Contrast this with “I met a devil woman/She took my heart away.” Sure, we’ve all been heartbroken, but what actual connection can anyone find with a lyric that generic? It evokes no picture, no situation. (Also, really? She did all that while you were perfect and lovable and blameless? Or is anyone who doesn’t love you a devil woman, Randy Bachman?) Lyrics like this are why rock songwriting gets a bad rap.

Which highlights something I think is true about all art: When you use cliche or generalities in order to appeal to as many people as possible, you forfeit the possibility for connection. Yeah, you may get stadiums full of people chanting along with your dumb song, but they’ll never, ever think about your song after it’s over. And BTO may have piles of publishing royalties coming in forever (I like to imagine Randy Bachman flinging loonies and toonies to the side as he struts through his local Robin’s), but guys: Screaming Females are mentioned in a writing blog. Who won here today?

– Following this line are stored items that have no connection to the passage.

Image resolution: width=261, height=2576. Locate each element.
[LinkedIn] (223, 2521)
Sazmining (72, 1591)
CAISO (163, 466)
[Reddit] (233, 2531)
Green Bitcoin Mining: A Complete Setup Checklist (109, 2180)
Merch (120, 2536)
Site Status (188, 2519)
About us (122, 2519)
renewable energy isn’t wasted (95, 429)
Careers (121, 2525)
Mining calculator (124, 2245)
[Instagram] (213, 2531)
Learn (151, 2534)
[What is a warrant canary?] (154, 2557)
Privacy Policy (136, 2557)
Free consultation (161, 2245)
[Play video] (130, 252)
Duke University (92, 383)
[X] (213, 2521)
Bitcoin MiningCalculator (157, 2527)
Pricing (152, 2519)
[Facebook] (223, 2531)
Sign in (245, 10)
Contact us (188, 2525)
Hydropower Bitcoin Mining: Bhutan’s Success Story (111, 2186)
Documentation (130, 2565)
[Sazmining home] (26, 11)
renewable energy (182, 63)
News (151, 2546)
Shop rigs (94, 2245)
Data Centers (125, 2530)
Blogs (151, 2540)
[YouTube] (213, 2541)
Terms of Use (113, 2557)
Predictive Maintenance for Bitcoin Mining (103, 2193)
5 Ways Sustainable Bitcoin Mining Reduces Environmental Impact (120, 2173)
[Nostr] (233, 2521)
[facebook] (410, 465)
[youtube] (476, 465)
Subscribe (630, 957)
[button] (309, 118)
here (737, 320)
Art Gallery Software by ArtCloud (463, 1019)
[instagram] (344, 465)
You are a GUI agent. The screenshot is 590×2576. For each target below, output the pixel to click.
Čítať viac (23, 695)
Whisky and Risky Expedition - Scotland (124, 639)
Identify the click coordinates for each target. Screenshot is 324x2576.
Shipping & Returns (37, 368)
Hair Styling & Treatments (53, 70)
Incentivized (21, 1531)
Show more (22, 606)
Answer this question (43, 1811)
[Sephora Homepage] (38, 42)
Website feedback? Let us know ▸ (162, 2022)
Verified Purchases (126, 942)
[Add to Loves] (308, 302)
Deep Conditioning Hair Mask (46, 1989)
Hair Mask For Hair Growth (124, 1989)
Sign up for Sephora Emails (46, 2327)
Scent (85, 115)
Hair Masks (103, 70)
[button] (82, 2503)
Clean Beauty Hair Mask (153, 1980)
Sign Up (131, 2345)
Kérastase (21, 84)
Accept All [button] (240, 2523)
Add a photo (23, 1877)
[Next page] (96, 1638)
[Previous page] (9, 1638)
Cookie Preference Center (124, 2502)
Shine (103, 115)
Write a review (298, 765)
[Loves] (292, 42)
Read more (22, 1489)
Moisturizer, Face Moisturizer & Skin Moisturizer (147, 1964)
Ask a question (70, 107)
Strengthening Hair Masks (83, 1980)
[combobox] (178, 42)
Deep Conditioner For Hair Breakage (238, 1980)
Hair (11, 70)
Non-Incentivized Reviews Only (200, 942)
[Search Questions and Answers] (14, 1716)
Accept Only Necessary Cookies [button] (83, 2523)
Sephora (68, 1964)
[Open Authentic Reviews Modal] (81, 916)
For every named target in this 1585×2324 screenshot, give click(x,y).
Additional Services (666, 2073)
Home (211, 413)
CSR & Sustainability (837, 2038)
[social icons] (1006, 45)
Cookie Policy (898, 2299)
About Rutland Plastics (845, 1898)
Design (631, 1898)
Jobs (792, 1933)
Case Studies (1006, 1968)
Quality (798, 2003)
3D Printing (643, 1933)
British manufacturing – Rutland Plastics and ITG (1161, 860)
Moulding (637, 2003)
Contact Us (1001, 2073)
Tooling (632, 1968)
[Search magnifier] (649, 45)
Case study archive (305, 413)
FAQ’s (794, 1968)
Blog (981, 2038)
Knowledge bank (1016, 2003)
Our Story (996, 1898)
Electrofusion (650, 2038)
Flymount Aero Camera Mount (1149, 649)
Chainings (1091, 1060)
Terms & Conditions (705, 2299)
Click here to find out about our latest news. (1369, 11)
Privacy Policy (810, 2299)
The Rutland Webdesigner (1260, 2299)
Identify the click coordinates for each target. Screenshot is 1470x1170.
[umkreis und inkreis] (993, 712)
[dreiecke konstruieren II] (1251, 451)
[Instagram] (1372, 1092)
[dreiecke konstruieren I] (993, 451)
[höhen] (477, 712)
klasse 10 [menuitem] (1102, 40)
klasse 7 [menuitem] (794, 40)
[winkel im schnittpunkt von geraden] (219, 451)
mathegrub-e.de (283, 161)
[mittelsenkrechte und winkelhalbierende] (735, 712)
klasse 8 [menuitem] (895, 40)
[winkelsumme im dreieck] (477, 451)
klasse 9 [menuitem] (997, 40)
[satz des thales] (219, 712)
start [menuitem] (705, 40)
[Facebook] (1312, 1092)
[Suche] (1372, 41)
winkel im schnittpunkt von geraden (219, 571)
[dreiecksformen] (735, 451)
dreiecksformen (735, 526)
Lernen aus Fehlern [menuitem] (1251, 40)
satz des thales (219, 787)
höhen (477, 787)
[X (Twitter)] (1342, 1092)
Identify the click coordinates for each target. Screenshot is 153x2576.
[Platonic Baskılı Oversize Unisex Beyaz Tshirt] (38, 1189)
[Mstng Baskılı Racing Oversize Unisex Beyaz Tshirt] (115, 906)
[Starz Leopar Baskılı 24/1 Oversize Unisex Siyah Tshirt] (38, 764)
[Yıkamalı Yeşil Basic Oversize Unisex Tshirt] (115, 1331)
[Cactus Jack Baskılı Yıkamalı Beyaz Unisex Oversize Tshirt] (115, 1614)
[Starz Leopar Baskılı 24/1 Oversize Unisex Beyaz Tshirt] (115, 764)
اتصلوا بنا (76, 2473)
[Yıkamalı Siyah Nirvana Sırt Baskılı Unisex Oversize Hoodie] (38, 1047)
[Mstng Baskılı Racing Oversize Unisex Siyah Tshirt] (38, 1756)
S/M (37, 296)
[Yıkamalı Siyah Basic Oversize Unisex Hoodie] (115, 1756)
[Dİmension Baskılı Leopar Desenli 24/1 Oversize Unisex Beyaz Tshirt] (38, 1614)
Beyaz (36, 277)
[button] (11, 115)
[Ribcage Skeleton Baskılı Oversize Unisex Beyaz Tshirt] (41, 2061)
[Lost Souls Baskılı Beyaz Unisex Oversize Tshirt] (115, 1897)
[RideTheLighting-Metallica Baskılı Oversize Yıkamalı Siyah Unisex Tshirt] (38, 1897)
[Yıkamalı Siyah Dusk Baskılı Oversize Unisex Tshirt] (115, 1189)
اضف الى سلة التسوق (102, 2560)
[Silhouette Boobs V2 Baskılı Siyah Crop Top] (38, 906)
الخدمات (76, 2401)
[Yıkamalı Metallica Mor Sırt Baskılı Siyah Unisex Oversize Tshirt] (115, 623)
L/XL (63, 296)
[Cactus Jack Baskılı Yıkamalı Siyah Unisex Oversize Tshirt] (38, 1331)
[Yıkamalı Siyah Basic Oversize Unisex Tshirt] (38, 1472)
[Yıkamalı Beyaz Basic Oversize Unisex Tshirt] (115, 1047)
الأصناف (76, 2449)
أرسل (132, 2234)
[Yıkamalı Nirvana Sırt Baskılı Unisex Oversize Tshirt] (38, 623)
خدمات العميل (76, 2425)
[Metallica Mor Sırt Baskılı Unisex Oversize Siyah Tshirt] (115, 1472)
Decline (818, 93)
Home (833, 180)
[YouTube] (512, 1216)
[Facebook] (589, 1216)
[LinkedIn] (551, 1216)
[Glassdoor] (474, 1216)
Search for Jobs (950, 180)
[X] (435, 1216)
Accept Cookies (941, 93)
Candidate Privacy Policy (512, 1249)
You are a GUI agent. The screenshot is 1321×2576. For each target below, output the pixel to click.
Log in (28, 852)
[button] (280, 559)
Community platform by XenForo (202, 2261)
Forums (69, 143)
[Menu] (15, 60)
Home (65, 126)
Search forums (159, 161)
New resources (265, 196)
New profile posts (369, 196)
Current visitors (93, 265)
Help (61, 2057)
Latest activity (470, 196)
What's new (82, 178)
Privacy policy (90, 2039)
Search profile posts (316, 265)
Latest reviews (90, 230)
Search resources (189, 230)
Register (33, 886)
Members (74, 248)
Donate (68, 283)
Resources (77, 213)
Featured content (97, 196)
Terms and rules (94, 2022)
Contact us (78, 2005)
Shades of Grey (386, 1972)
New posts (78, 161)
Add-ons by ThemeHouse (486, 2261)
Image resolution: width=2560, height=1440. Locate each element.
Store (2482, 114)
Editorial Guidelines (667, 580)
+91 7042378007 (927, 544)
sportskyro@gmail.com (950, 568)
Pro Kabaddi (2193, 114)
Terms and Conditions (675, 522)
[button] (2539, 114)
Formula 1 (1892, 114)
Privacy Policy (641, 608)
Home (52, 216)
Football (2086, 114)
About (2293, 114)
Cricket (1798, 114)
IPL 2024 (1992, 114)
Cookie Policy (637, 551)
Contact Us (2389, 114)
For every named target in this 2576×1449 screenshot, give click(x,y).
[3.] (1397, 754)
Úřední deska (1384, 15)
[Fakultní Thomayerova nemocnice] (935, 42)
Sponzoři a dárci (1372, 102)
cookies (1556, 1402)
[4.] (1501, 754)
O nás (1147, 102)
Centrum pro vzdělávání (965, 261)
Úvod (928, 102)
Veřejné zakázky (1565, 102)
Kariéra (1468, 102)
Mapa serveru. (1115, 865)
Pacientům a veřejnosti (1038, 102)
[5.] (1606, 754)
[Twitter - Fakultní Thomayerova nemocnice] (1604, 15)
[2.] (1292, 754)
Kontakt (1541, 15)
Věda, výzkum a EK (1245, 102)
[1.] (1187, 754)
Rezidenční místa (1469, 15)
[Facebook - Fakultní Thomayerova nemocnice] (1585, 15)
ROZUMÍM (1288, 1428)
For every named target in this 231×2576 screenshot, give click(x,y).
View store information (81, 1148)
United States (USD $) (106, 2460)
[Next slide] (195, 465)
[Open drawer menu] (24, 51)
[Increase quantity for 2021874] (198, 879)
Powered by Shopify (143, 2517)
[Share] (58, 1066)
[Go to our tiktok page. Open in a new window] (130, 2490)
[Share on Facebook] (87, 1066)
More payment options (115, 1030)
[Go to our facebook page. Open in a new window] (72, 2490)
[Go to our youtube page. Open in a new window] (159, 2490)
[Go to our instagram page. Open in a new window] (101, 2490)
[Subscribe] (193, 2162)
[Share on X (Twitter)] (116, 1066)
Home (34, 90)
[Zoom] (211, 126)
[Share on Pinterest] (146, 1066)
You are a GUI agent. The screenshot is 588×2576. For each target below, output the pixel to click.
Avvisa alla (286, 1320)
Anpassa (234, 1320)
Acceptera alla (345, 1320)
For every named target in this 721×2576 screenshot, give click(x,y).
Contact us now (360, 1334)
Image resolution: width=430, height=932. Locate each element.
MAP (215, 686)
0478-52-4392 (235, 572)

To be clear: “Little Anne” doesn’t make its magic by feeling all cool and subcultural while “You Ain’t Seen Nothing Yet” is somehow populist and square. It’s that Marissa Paternoster chose better words for that first line, none of which are any more complicated or dark on their own than the ones in Bachman’s. Meanwhile, that first line of “Never Going Back Again” is seven one-syllable words.

Let’s recap:

  • Steal a line
  • Make something new of it
  • At which point you are free to tell people (or not) where you got the idea
  • Just don’t use the original line in your published/produced work
  • Or this may happen.

 

*Note: I did end up syncing my phone with my computer, and now this song and many others that weren’t in my cloud are now safely back on my phone. I know it’s been gnawing at you the whole post.